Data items
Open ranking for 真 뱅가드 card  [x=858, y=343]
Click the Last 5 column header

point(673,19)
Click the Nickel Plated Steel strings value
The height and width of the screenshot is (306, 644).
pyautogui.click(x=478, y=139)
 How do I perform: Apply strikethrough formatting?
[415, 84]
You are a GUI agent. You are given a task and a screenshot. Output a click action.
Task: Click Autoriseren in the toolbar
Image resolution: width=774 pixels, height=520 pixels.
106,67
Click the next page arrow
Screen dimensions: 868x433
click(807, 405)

--

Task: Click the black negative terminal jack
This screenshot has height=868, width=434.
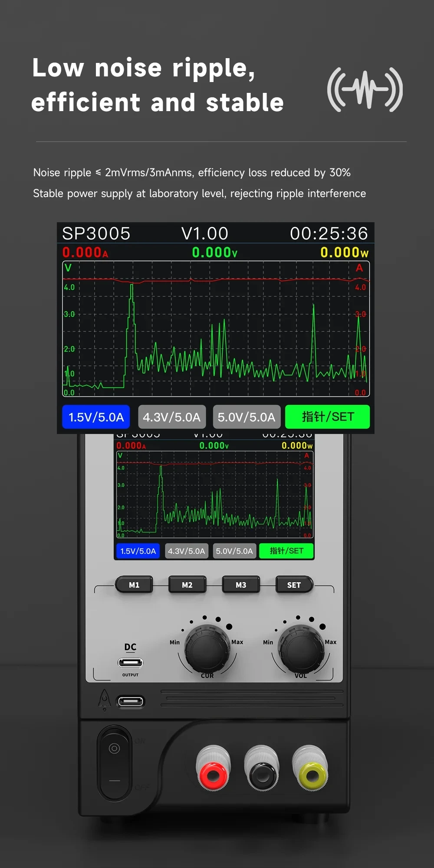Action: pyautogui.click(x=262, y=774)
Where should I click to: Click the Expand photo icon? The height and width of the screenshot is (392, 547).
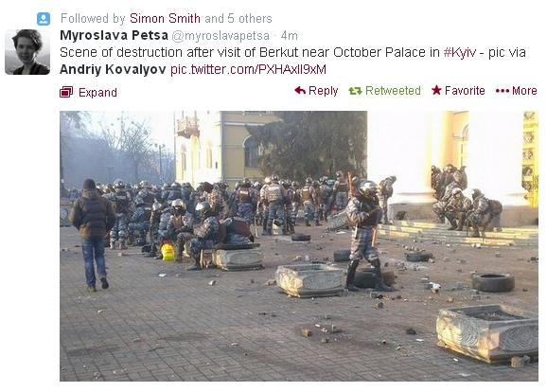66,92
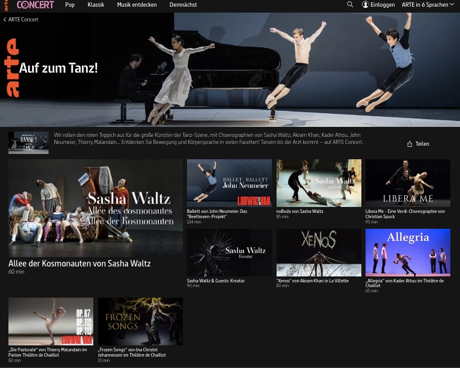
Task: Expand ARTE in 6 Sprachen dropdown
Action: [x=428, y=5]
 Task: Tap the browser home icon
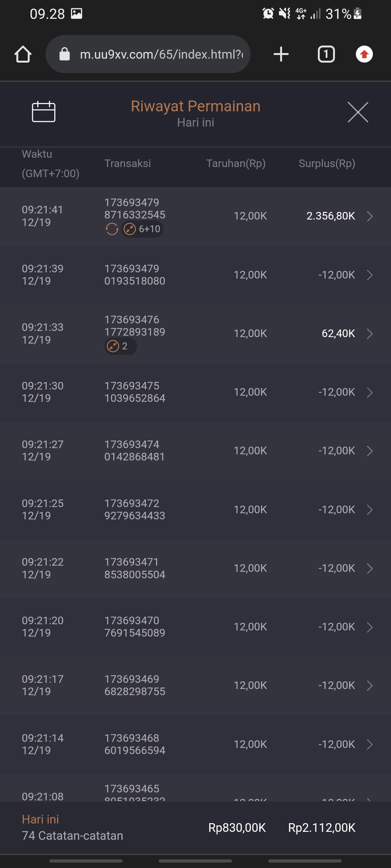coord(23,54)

* * *

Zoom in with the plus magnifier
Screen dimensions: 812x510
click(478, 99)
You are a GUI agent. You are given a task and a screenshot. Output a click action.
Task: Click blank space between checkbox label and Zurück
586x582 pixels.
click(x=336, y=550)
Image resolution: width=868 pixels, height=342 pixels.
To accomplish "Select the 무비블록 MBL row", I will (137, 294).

:: About this exercise ::
Of all the entries above, repeat only the lines from the line that has "Open ranking for" to the line that has "Task: Click Autoriseren in the toolbar", both lines included, exactly.

:: Result below ::
Open ranking for 真 뱅가드 card  [x=858, y=343]
Click the Last 5 column header

point(673,19)
Click the Nickel Plated Steel strings value
The height and width of the screenshot is (306, 644).
pyautogui.click(x=478, y=139)
 How do I perform: Apply strikethrough formatting?
[415, 84]
You are a GUI agent. You are given a task and a screenshot. Output a click action.
Task: Click Autoriseren in the toolbar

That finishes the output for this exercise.